The red blood cells of Sickle C disease are rigid and stiff and many sometimes "clog up" the small vessels in the bones and other parts of the body. Because enough oxygen cannot get into the bones, this can cause pain. Painful episodes occur most commonly in the arms, legs, stomach and back. These episodes can last for hours, days, or up to a week. The pain can vary from mild to moderate to severe. The location, length, and degree of pain, can vary from episode to episode. How often these crises occur is variable. Some children with SC Disease have no crises at all, but most will have a few each year.
Pneumonia and Other Infections
A child with SC disease has an increased risk of getting certain infections, particularly pneumonis. The abnormal RBC's can "clog up" in the lungs and increase the risk of infection there. This is called chest syndrome. Symptoms to watch for include: fever, fast breathing, trouble breathing, retractions (ribs "suck in" when breathing), very congested cough, and chest pain. If these occur, your child needs to see a doctor immediately.

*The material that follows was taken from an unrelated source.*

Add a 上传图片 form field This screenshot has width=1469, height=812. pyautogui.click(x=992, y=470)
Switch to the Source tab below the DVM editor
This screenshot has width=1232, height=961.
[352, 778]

The spleen is normally a small organ located on the upper left side of the abdomen up under the rib cage. It acts as part of the body's defense system that fights infection by removing bacteria (germs) from the blood. Children with SC disease may have an enlarged (big) spleen but this does not happen until they are about 5 years or older. This big spleen usually does not cause any problems. Occasionally, teen-agers and/or adults may have pain over the spleen and a drop in the number of red blood cells - this is called a "spleen crisis."
Older children (over age 10 years) and adults with sickle C disease may develop damage to the retina in the back of the eye. This may cause blindness if it is not treated in time. Regular eye check-ups by an ophthalmologist (medical eye doctor) are necessary to diagnose and treat this problem in its early stages.